Hydrogen isotopic differences between C3 and C4 land plant lipids: consequences of compartmentation in C4 photosynthetic chemistry and C3 photorespiration

Abstract

The 2H/1H ratio of carbon-bound H in biolipids holds potential for probing plant lipid biosynthesis and metabolism. The biochemical mechanism underlying the isotopic differences between lipids from C3 and C4 plants is still poorly understood. GC-pyrolysis-IRMS (gas chromatography-pyrolysis-isotope ratio mass spectrometry) measurement of the 2H/1H ratio of leaf lipids from controlled and field grown plants indicates that the biochemical isotopic fractionation (ε2Hlipid_biochem) differed between C3 and C4 plants in a pathway-dependent manner: ε2HC4 > ε2HC3 for the acetogenic pathway, ε2HC4 < ε2HC3 for the mevalonic acid pathway and the 1-deoxy-D-xylulose 5-phosphate pathway across all species examined. It is proposed that compartmentation of photosynthetic CO2 fixation into C4 mesophyll (M) and bundle sheath (BS) cells and suppression of photorespiration in C4 M and BS cells both result in C4 M chloroplastic pyruvate – the precursor for acetogenic pathway – being more depleted in 2H relative to pyruvate in C3 cells.

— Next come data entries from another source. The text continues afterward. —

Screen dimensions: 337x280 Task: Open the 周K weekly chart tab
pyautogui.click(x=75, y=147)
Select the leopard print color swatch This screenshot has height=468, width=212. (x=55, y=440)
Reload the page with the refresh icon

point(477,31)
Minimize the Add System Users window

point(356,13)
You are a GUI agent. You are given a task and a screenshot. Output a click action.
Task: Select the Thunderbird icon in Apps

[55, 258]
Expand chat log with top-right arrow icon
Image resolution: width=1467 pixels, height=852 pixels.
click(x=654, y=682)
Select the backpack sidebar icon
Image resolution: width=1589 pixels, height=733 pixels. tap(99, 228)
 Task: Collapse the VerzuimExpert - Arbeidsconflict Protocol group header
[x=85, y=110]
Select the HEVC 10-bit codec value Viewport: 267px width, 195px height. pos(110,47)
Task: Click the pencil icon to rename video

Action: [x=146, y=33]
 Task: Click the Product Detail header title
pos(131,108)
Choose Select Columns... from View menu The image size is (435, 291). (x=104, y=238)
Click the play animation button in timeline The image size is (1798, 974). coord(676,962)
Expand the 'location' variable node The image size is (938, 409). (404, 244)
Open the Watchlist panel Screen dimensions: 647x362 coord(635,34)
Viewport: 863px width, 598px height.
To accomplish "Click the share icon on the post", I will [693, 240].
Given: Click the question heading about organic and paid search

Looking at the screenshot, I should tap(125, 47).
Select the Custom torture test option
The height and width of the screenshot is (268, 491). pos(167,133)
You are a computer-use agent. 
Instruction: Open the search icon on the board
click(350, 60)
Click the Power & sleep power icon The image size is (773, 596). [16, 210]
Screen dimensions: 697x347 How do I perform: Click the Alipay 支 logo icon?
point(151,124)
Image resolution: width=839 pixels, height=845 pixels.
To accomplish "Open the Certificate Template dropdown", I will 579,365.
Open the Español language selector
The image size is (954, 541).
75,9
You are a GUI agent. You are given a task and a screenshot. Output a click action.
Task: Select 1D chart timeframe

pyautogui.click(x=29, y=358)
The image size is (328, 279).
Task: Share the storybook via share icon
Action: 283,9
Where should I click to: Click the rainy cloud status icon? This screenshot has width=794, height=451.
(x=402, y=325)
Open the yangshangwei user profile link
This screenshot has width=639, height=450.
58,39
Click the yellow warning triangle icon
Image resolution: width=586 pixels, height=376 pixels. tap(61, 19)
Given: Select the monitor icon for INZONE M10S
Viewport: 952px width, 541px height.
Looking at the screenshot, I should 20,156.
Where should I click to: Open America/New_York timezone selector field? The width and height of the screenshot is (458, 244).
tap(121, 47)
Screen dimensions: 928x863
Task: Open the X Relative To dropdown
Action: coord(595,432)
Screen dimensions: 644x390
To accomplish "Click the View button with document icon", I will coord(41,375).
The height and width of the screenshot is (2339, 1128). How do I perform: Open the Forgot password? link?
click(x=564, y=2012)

In addition, compartmentation in C4 plants also results in (i) the transferable H of NADPH being enriched in 2H in C4 M chloroplasts compared with that in C3 chloroplasts for the 1-deoxy-D-xylulose 5-phosphate pathway pathway and (ii) pyruvate relatively 2H-enriched being used for the mevalonic acid pathway in the cytosol of BS cells in comparison with that in C3 cells.